バスに変身、世界初の二刀流 阿佐鉄DMVで室戸岬目指す
DMVは計3台あり、太陽をイメージした赤、太平洋をイメージした青、徳島特産のスダチをイメージした緑に色分けされている。全長約8㍍、重さ約7㌧で、鉄道車両より軽く燃費性能が良いという。一般的な鉄道車両は車体両端に4輪ずつセットの台車があり、走行音は「ガタンゴトン、ガタンゴトン」と表現されるが、DMVは自動車と同様前後に2輪ずつの4輪で、「ガッ、タン」「ゴッ、トン」と間を置く独特のリズムを刻む。トンネルでは音が増幅され、高架を走る鉄道区間の一部では海が見えた。途中2駅に停車して約20分後には県境を越え甲浦に。甲浦信号場で鉄輪を格納しバスに戻るモードチェンジの様子はモニターで車内に映し出された。バスモードで海岸沿いに再び県境を越えて徳島県側に戻り、「道の駅宍喰(ししくい)温泉」(海陽町)が終点となる。明らかに珍しいDMV目当ての乗客や観光客が目立ち、鉄道とバスのモード転換を待ち構える撮影者もいた。

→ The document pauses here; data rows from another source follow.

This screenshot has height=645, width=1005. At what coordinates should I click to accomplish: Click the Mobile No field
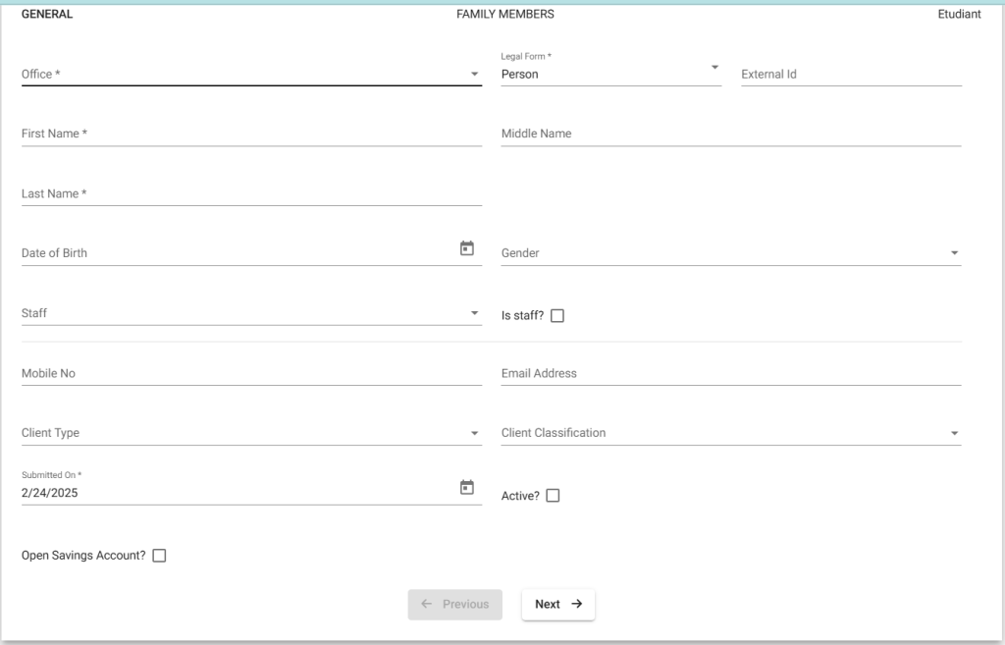point(196,373)
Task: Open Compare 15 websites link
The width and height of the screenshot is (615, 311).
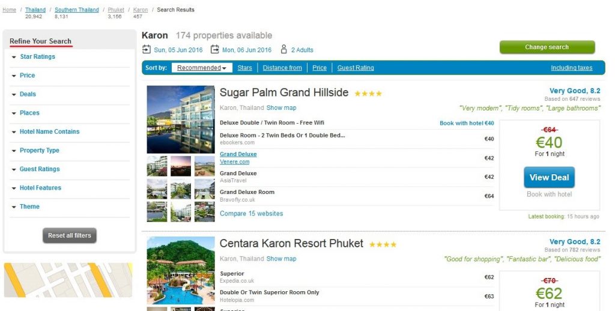Action: point(251,214)
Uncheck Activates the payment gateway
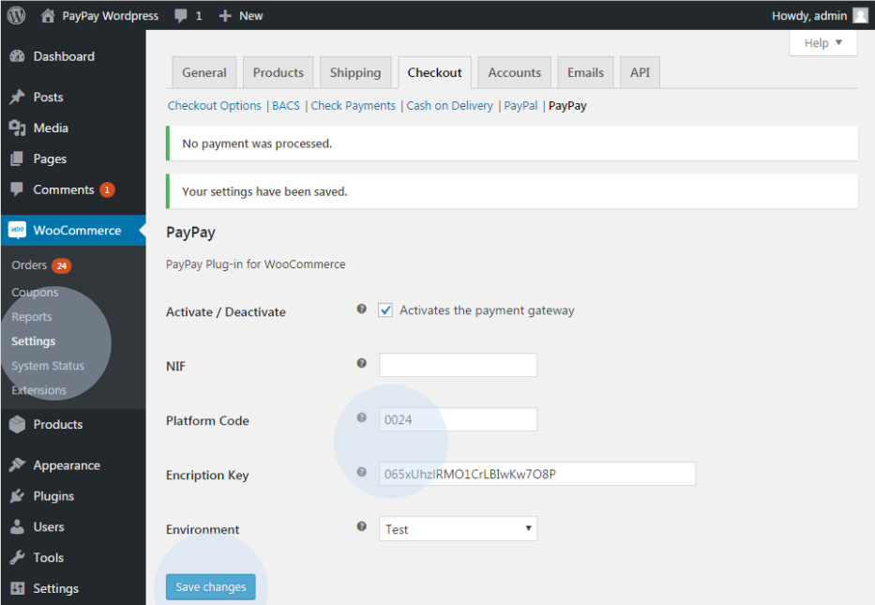 click(x=385, y=310)
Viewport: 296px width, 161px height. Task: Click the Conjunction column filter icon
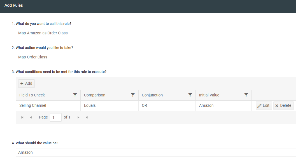(190, 95)
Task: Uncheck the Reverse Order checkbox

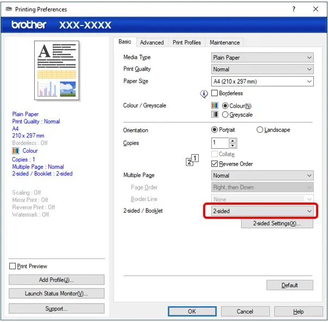Action: (x=215, y=164)
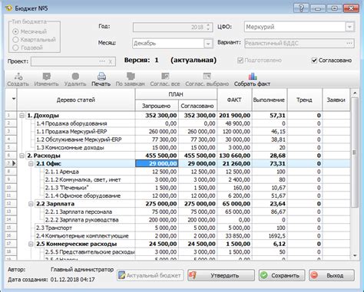
Task: Click the Выход button
Action: tap(332, 275)
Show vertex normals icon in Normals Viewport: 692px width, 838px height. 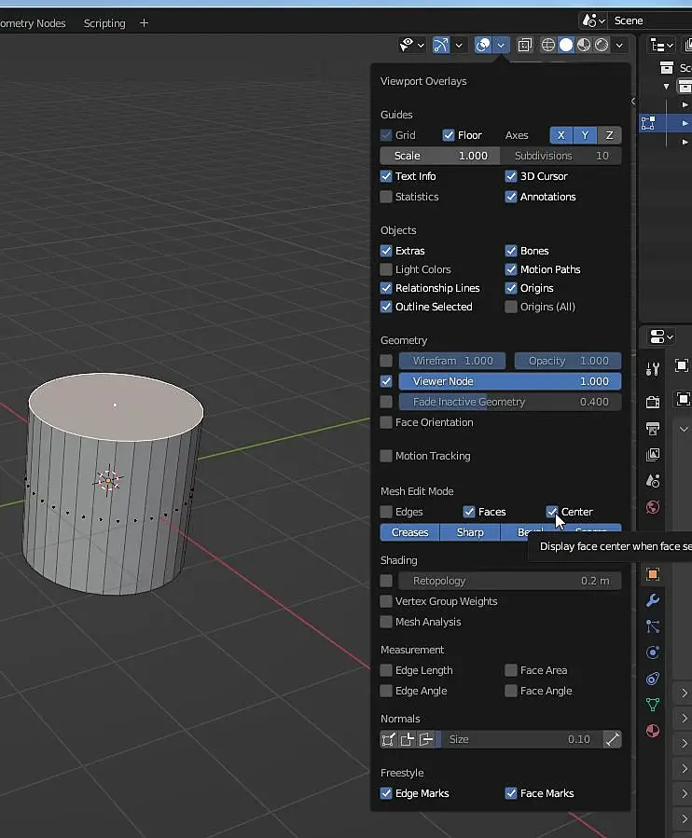click(389, 739)
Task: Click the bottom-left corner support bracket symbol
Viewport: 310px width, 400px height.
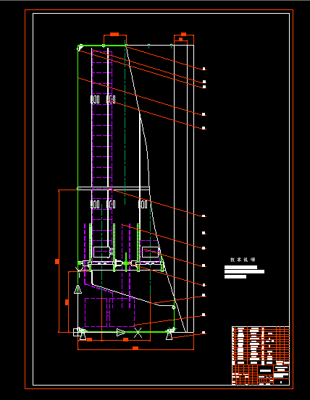Action: tap(80, 333)
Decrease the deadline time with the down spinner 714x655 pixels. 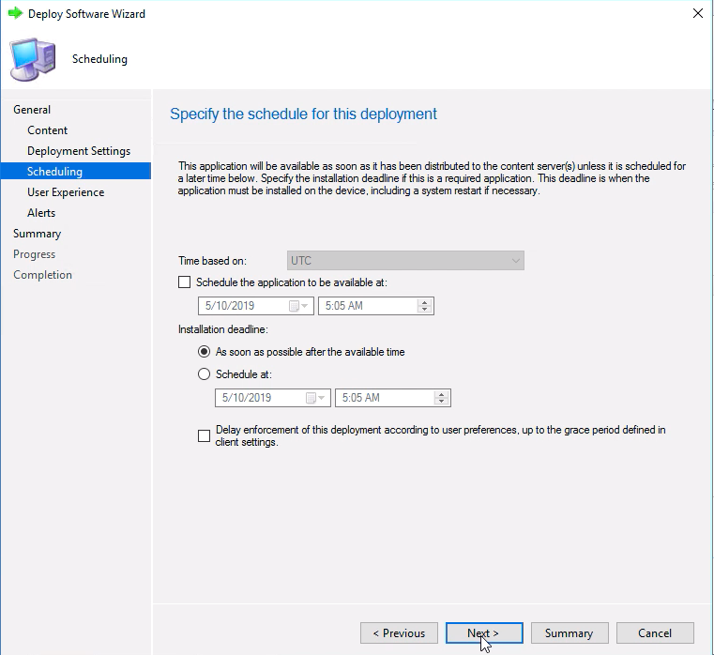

海陽町はゴルフの尾崎将司選手の出身地で、道の駅宍喰温泉にはDMV関連の展示やジオラマに加え、同選手を含む尾崎三兄弟ゆかりのゴルフ用具などが公開されている。プロ野球阪急(現オリックス)の監督として1970年代に日本シリーズ3連覇を果たした上田利治さんのユニホームなどもある。海陽町や東洋町はサーフィンなどマリンスポーツが盛んという。道の駅では海が見える日帰り温泉で一休みした。ぬるぬるした独特の感触だった。 DMVは土曜休日の1便だけ、バスモードのまま国道55号を約1時間かけ、室戸岬の先にある「海の駅とろむ」間を往復するが、55フリーきっぷでは延長区間は乗車できない。路線バスに乗り換え、太平洋の雄大な景色をながめながら室戸岬に到達した。室戸市は国連教育科学文化機関(ユネスコ)から、貴重な地形や地質を備えた自然公園「世界ジオパーク」に認定されている。「室戸世界ジオパークセンター」では、地震で海底が隆起してできた室戸市一帯が今も少しずつ隆起していることが学習できた(入館無料)。室戸岬突端を望む国道沿いには、坂本龍馬とともに活躍した明治維新の志士・中岡慎太郎像(台座含め高さ約14㍍)が、太平洋に向け建っていた。